La noche es fría, y tus pasos todo lo largos que te permite tu metro sesenta. Eres joven, unos veinte años, y rubia, aunque las raíces están oscurecidas. Caminas por una paralela a Fuencarral, un martes a las siete de la tarde, en diciembre. La calle está animada, hay gente fuera aunque abrigada hasta los dientes. El termómetro ha bajado esa semana en Madrid, llegó el momento de los gorros con pompones. Los negocios, sin embargo, no parecen muy boyantes. Un grupo de amigos en el japonés, y una pareja en la crepería. La librería de viejo que encontraste un día por casualidad está cerrando. Te cruzas con un grupo de chicas vestidas de Lolita, pero no te sorprendes. Al fin y al cabo esto es Malasaña. Para no chocar, abandonas la acera e invades el asfalto. Te sientes un poco coche, hasta que una tardía furgoneta de reparto te devuelve a la ignorada acera.

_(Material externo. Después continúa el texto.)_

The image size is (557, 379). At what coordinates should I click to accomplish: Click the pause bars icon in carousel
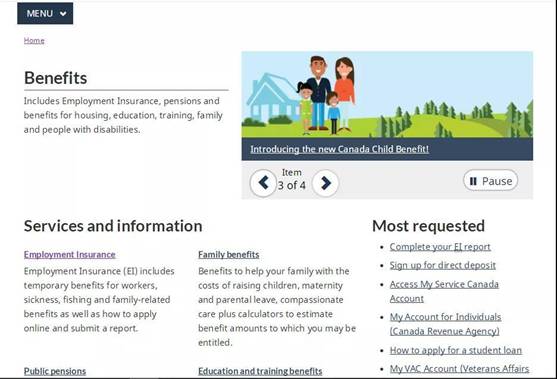tap(473, 181)
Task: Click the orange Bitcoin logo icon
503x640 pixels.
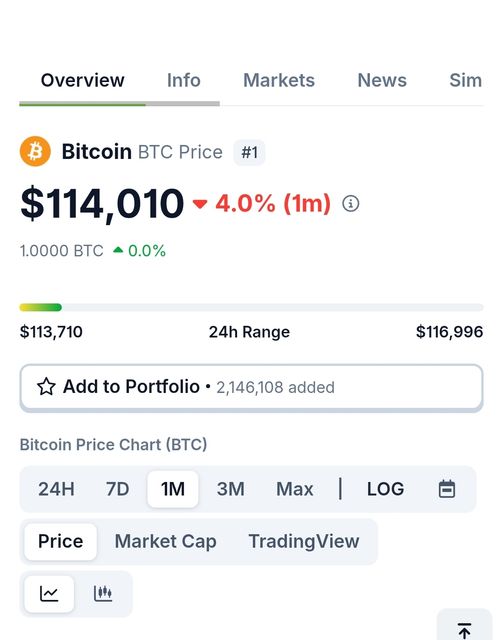Action: pos(36,151)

La noche es fría, y tus pasos te llevan a una calle más
tranquila. Por aquí vivía un compañero de clase, crees recordar, en alguno de
estos portales. Los bolsillos no bastan para mantener tus manos calientes. Buscas
los guantes, los encuentras en el fondo de la mochila que te regaló tu madre el
día anterior. El viento se lleva el olor a cuero que aún conserva, aunque de
todos modos a ti nunca te molestó. Sin detenerte maniobras para volver a
cerrarla. Primero ajustas el cordón, luego una hebilla, después la otra. Los guantes
son morados, y no demasiado efectivos. No tienes otra cosa, así que te los
pones, vuelves a guardar las manos en los bolsillo y confías en que sea
suficiente. No lo es.
La noche es fría, y tus pasos se detienen poco a poco cuando un escaparate llama tu
atención. Ahora estás en una calle totalmente desierta, oscura del todo si no
fuese por un par de tímidos faroles que cuelgan de las fachadas. Las tiendas
llevan cerradas un buen rato. Sospechas que incluso días. Algunos cristales
tienen pintadas, o carteles de "se alquila". Más abajo se adivina un
cartel morado de peluquería e incluso uno rojo de tienda de chinos. El
escaparate que tienes en frente no es nada especial, un par de maniquíes con la
peluca descentrada, algo de ropa vintage al fondo y un grafiti en el metal que
oculta la puerta. Desde donde estás colocada puedes verte en el reflejo. Nada nuevo,
hasta que por fin te fijas en el punto rojo que ha aparecido de pronto en tu
frente. Un disparo después, yaces muerta en la acera, un charco de sangre haciéndose cada vez mayor.